— Action item —
Search the records for the string "agent" and return each line that has it.
Data to use section start
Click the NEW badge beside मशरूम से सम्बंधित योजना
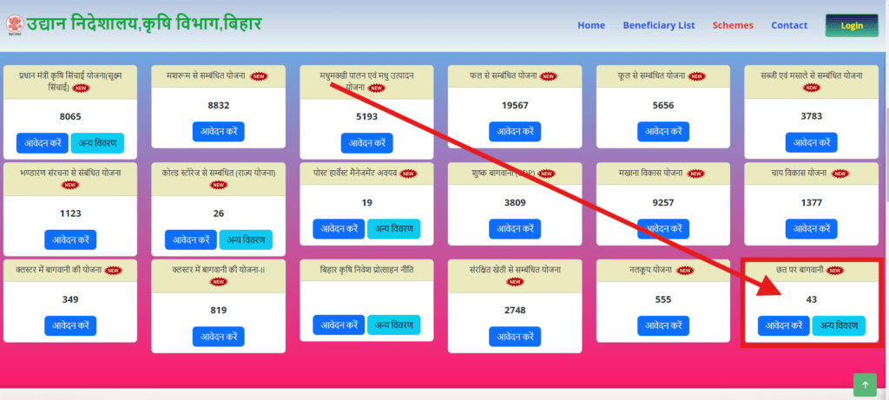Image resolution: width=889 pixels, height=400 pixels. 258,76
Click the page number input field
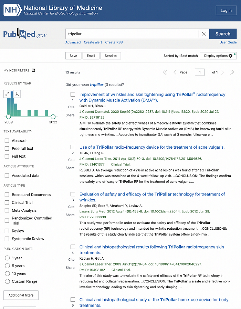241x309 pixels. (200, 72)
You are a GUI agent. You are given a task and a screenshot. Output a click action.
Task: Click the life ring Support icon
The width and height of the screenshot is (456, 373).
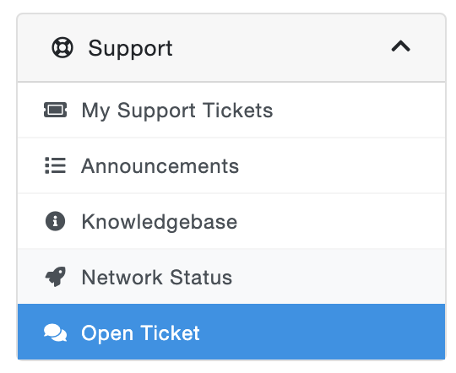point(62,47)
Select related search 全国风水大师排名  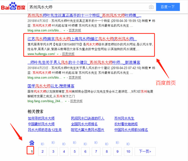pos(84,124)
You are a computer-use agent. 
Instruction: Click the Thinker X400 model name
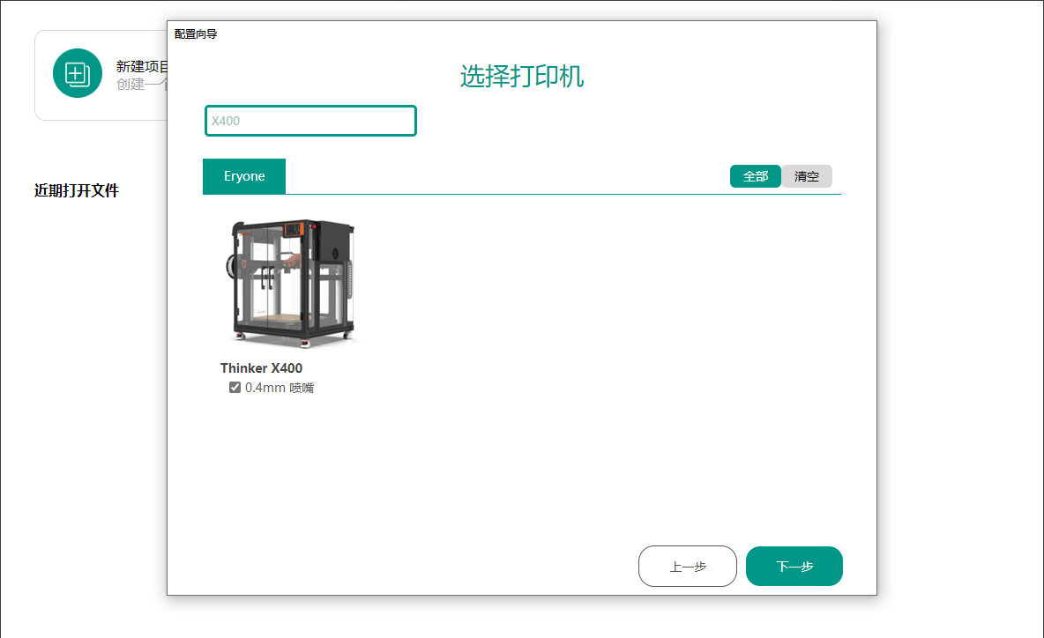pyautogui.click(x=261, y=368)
Data to use section end
— Result —
You are a GUI agent. You are given a task and a screenshot. Output a click action.
You are a computer-use agent. 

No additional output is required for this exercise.